### Source extract
....................
Electronic Science and Technology ›› 2022, Vol. 35 ›› Issue (4): 14-19.doi: 10.16180/j.cnki.issn1007-7820.2022.04.003

Previous Articles     Next Articles

VSLAM for Indoor Dynamic Scenes

Hongjun SAN1,Wanglin WANG1,Jiupeng CHEN1,Feiya XIE2,Yangyang XU1,Jia CHEN1   

  1. 1. Faculty of Mechanical and Electrical Engineering,Kunming University of Science and Technology,Kunming 650500,China
    2. No.78098 Unit of PLA,Meishan 620031,China
  • Received:2021-05-07 Online:2022-04-15 Published:2022-04-15
  • Supported by:
    National Key R&D Projects(2017YFC1702503);Major Special Project of Yunnan Provincial S&T Department(202002AC080001)


The traditional VSLAM algorithm is implemented based on static scenes, and the positioning accuracy is degraded in indoor dynamic scenes, and the 3D sparse point cloud map has problems such as mismatching of dynamic feature points. In this study, the ORB-SLAM2 framework is improved, which is combined with Mask R-CNN to perform semantic segmentation of images to remove dynamic feature points located on dynamic objects, optimize the camera pose, and obtain a static 3D sparse point cloud map. The experimental results on the public TUM dataset show that ORB-SLAM2 combined with Mask R-CNN effectively improves the pose estimation accuracy of intelligent mobile robots. The root mean square error of the absolute trajectory can be increased by 96.3%. The root mean square error of relative translation trajectory can be increased by 41.2%, and the relative rotation trajectory error has also been significantly improved. Compared with ORB-SLAM2, the proposed method can more accurately establish a 3D sparse point cloud map without the interference of dynamic object feature points.
....................
### Raw data
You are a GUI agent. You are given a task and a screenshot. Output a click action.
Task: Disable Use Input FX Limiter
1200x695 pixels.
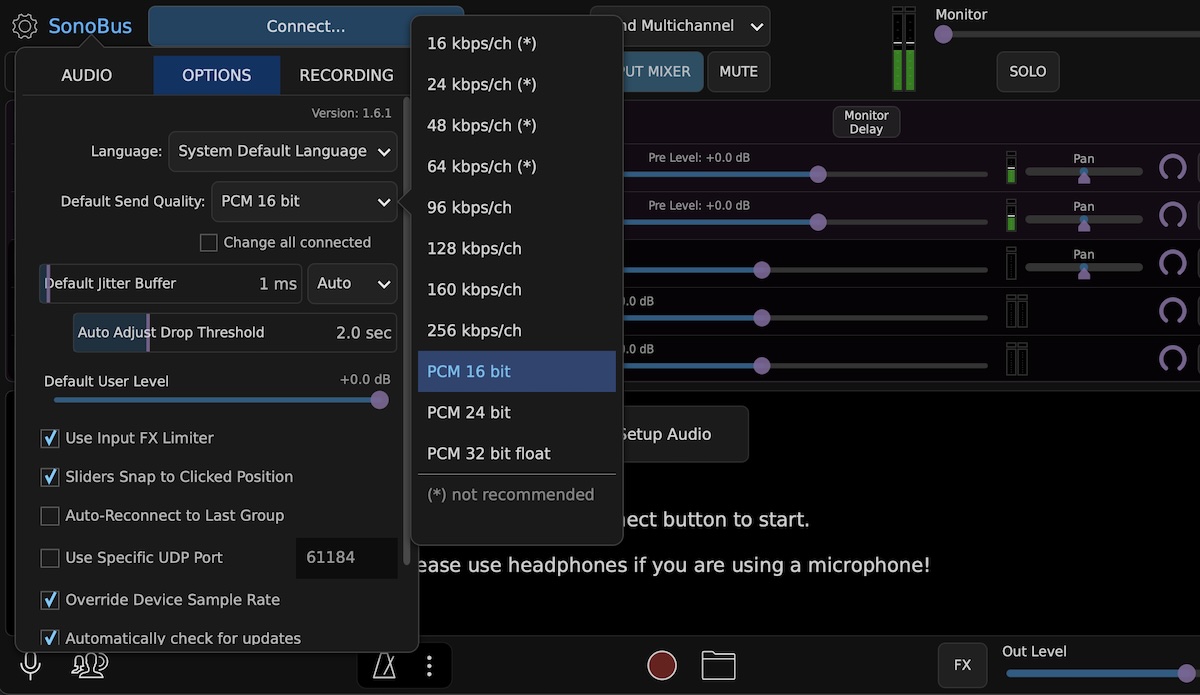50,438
....................
### Tasks to perform
A. From the VSLAM abstract, set down the passage that begins at the words "Hongjun SAN1,Wanglin WANG1,Jiupeng" and stops after "Provincial S&T Department(202002AC080001)".
B. Decide whether each statement agrees with the VSLAM abstract, and back each yes or no with the deciding words quoted from it. (i) The method combines ORB-SLAM2 with Mask R-CNN. (ii) The experiments were run on a private dataset. (iii) The root mean square error of the absolute trajectory improved by 41.2%.
The lines have no connection to the VSLAM abstract.

### Written responses
A.
Hongjun SAN1,Wanglin WANG1,Jiupeng CHEN1,Feiya XIE2,Yangyang XU1,Jia CHEN1   

  1. 1. Faculty of Mechanical and Electrical Engineering,Kunming University of Science and Technology,Kunming 650500,China
    2. No.78098 Unit of PLA,Meishan 620031,China
  • Received:2021-05-07 Online:2022-04-15 Published:2022-04-15
  • Supported by:
    National Key R&D Projects(2017YFC1702503);Major Special Project of Yunnan Provincial S&T Department(202002AC080001)

B.
(i) Yes: "the ORB-SLAM2 framework is improved, which is combined with Mask R-CNN"
(ii) No: "The experimental results on the public TUM dataset"
(iii) No: "The root mean square error of the absolute trajectory can be increased by 96.3%."